=== WHAT THIS TASK INVOLVES ===
Exclude the pictures; give every entry again exactly as written.

=== LISTED RECORDS ===
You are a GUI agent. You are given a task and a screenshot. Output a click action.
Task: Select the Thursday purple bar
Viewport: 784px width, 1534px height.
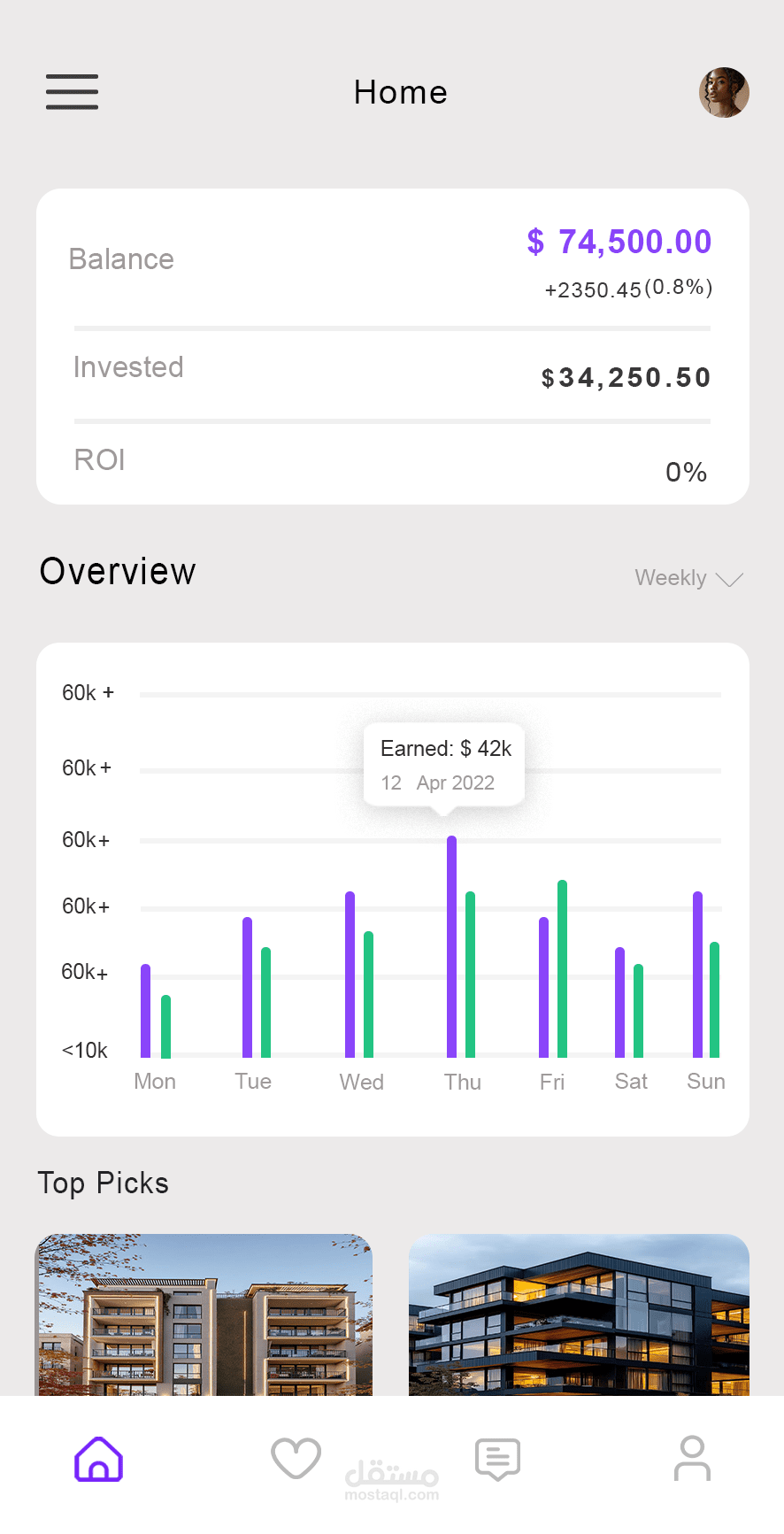pos(452,947)
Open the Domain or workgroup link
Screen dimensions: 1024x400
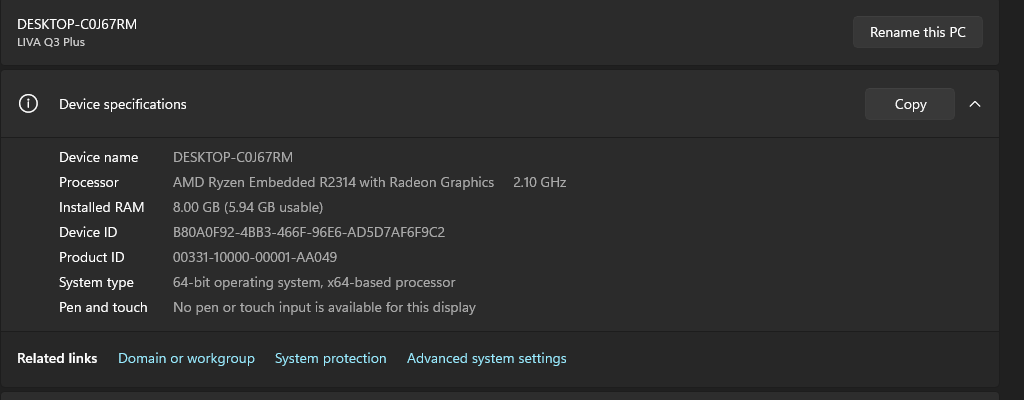pos(186,358)
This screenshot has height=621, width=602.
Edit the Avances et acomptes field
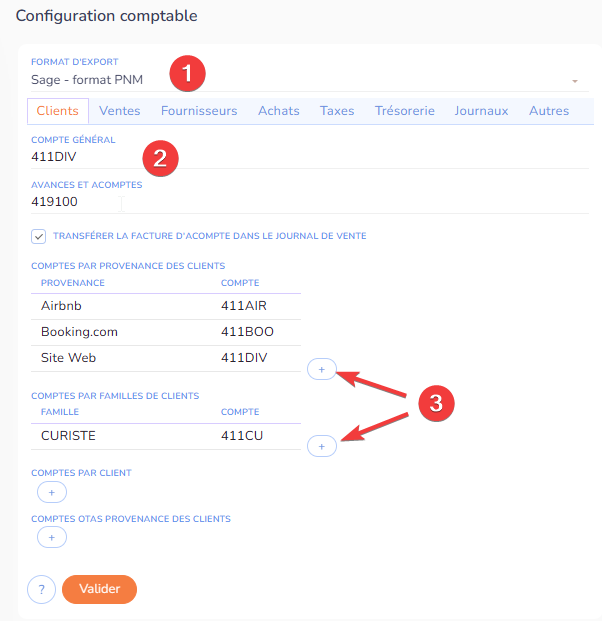(x=300, y=202)
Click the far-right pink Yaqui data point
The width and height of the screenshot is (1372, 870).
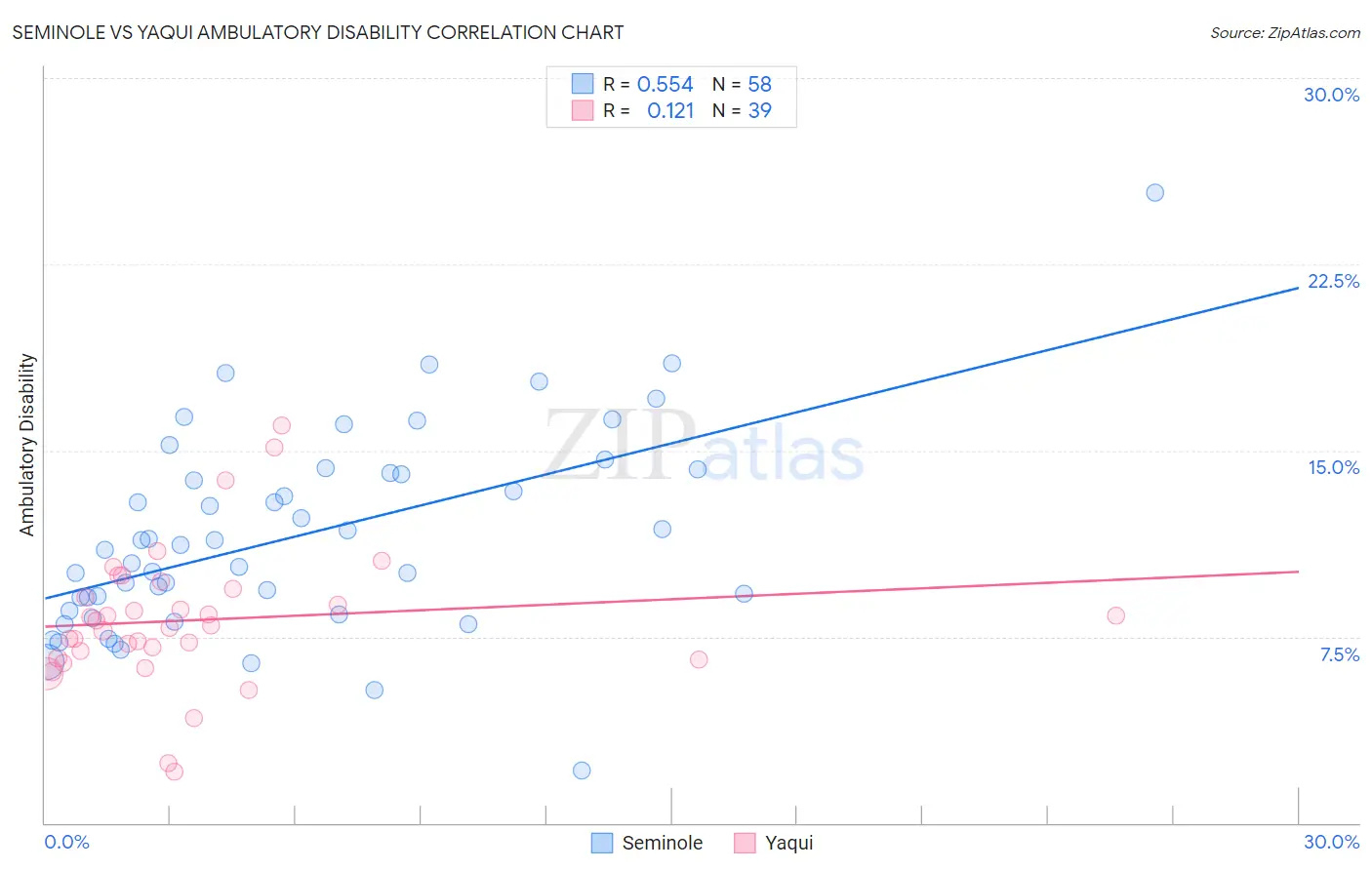(1115, 615)
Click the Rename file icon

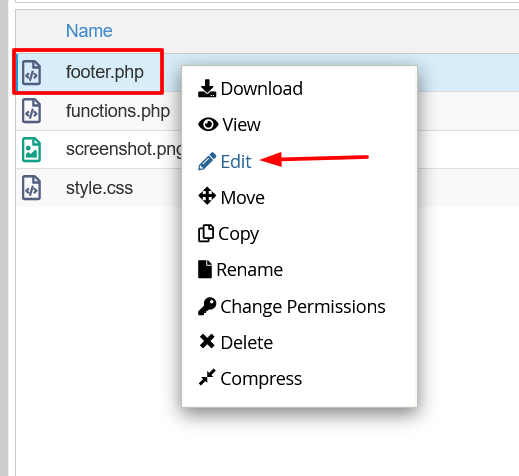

=== EXERCISE ANSWER ===
You are a GUI agent. You are given a task and a screenshot. Output a click action.
Task: Select the Thursday purple bar
Viewport: 784px width, 1534px height.
pos(452,947)
Open the Domain or workgroup link
Screen dimensions: 1024x400
pos(186,358)
This screenshot has height=621, width=602.
Edit the Avances et acomptes field
(x=300, y=202)
Click the far-right pink Yaqui data point
The width and height of the screenshot is (1372, 870).
(1115, 615)
Click the Rename file icon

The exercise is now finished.